REQUIRED ACTION: Your answer should repeat every line of the records below in which the word "computer" appears.

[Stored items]
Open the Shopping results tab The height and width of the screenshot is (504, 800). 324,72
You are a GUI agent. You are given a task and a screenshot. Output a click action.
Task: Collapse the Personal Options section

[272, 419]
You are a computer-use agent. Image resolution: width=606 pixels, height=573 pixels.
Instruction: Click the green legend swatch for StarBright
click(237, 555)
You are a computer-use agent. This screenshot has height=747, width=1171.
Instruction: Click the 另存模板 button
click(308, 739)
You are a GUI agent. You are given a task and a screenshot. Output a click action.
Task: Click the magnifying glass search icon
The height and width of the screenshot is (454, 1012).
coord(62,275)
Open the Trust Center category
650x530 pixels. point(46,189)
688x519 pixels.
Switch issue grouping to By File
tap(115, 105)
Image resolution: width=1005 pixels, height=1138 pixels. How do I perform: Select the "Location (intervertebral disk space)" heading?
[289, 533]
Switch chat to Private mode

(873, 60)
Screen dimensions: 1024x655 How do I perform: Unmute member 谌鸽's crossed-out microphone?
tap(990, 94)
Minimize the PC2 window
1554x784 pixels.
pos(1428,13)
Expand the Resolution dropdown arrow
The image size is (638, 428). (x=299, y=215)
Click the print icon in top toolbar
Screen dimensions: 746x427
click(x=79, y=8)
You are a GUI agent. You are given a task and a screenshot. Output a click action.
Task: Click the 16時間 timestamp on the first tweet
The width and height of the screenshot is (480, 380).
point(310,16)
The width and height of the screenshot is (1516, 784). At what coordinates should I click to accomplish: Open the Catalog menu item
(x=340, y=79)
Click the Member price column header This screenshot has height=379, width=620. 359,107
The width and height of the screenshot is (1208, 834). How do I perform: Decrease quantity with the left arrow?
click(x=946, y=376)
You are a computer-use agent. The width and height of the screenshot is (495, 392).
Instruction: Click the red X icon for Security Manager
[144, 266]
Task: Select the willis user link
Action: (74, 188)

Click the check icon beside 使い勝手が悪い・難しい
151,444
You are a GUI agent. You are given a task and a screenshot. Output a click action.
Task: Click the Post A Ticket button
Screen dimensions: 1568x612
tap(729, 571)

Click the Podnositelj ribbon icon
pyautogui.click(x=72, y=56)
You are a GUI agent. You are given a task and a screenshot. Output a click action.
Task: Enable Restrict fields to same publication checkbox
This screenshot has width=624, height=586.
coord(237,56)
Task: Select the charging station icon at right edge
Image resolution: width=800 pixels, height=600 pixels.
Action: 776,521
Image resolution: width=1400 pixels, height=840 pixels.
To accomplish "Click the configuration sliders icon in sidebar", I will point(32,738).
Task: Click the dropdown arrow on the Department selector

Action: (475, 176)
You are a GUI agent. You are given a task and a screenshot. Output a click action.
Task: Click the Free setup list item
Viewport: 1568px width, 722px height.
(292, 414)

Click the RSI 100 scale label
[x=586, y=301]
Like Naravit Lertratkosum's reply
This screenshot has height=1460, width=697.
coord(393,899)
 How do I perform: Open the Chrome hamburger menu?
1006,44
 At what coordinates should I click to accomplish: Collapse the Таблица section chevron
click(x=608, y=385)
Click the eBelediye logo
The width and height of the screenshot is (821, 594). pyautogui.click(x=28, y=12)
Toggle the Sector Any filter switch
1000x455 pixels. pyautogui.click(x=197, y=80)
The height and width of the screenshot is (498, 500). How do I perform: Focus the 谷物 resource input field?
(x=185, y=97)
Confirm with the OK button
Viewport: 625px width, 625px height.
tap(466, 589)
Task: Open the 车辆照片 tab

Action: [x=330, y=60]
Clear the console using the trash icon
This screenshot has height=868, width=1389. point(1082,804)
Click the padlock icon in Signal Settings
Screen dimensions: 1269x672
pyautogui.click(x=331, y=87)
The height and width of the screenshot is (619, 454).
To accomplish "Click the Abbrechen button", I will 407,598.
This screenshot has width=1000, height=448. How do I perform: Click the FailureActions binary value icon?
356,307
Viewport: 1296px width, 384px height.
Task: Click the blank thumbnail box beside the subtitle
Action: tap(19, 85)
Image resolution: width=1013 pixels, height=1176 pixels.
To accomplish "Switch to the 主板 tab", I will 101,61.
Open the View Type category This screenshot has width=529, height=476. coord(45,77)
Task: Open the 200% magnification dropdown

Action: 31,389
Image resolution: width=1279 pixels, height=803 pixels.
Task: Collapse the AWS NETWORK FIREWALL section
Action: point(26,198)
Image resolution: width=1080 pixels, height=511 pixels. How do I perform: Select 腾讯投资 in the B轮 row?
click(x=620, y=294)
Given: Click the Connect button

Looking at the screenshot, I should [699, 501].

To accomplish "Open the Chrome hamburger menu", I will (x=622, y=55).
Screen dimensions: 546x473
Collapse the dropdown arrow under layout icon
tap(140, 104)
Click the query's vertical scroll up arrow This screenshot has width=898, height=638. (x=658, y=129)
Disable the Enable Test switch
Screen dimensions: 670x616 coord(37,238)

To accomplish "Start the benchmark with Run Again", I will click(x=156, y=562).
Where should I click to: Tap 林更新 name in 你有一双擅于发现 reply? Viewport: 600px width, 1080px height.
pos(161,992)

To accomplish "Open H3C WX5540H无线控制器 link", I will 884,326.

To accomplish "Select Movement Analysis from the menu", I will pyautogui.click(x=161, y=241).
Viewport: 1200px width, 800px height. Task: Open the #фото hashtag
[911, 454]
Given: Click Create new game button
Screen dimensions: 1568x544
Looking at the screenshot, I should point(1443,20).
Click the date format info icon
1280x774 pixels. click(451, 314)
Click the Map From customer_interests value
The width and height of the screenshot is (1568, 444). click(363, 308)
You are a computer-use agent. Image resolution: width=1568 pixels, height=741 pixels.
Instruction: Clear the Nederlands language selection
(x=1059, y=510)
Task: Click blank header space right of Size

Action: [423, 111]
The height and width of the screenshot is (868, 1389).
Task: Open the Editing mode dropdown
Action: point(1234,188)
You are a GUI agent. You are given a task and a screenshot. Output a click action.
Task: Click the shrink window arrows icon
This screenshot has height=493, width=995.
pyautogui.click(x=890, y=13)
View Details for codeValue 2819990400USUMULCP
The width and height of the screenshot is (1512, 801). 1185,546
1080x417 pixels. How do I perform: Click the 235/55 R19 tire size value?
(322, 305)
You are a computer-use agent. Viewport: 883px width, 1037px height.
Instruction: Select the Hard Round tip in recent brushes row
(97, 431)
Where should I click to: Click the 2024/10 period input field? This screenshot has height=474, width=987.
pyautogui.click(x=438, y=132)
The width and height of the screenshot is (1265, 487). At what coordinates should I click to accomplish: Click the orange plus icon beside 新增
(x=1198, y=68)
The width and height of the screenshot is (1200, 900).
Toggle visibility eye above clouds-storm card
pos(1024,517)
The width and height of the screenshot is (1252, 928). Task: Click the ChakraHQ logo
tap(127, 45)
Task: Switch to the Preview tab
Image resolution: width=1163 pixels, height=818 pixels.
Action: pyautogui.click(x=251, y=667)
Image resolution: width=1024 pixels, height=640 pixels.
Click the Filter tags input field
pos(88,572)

SOLUTION TO THIS EXERCISE:
You are a computer-use agent. Image resolution: width=606 pixels, height=573 pixels.
You are a computer-use agent. This screenshot has height=747, width=1171.
You are a computer-use agent. The width and height of the screenshot is (495, 392).
You are a computer-use agent. Image resolution: width=1568 pixels, height=741 pixels.
You are a computer-use agent. Viewport: 883px width, 1037px height.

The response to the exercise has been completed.